March 1 — The European Union is pushing to complete negotiations with the U.S. for a major trade agreement because the current administration favors the deal while the trade position of the U.S. government taking office in 2017 is unknown, a senior EU official said.

“Nobody knows how strong a commitment to a strong trade policy the American side will possess if we don't manage to finalize the negotiations before the presidential elections,” Jyrki Katainen, European Commission vice president for jobs, growth, investment & competitiveness, told Bloomberg BNA.

“Our aim is to finalize negotiations before the presidential elections. If that is not possible, we hope that the new authorities, your government, will be as willing to pay attention to trade policy as the current government has been,” Katainen said March 1 on the sidelines of a speech to the European American Chamber of Commerce New York.

If the two negotiating teams don't complete work before Jan. 20, Katainen said negotiators won't have to start from scratch when a new U.S. administration takes office in part because agreement on many technical standards including in the trade deal have been reached. “We have already achieved quite a lot,” he said of the negotiations, which began in 2013.

While Katainen said he is hopeful the two trading partners complete negotiations in 2016, he also said formal approval of the trade deal could wait until 2017.

Additional Advantages

Katainen said U.S. and European business have more to gain from TTIP approval than favorable tariff arrangements. The agreement, for instance, has provisions that would make it less burdensome for companies to make cross-border investments, he said.

“We are not only talking about tariffs but also regulatory questions.
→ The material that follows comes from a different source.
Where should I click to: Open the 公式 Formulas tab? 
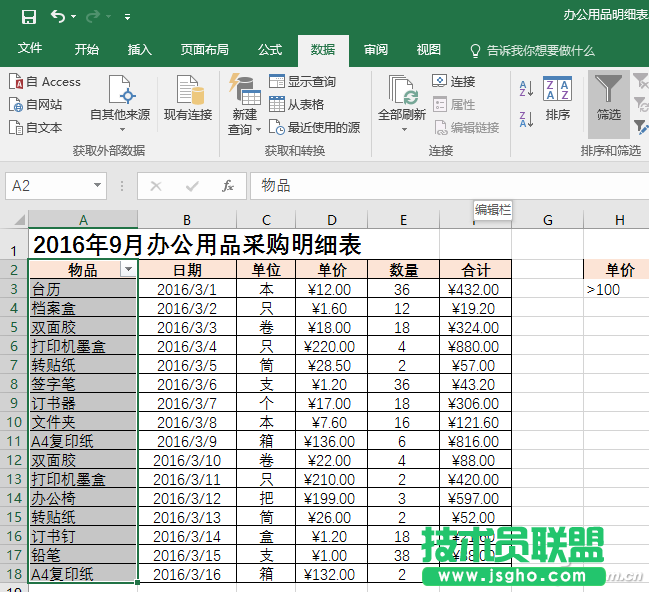[x=270, y=50]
Because sometimes for investors those regulatory issues are more important than tariffs,” Katainen said. “If we have a level playing field across the Atlantic, it's easier for U.S. businesses to invest in Europe or European businesses to invest in the United States. It's a more harmonized market,” he said.

“So it will for sure stimulate growth and job creation,” he said.

During his remarks, Katainen also discussed an EU investment initiative, announced in 2014, aimed at boosting economic growth and job creation in the EU's 28 member states. The initiative envisions spending about $340 billion in public and private money during 2015-2017 and includes the goal of assisting foreign investors to identify investment opportunities within the European Union.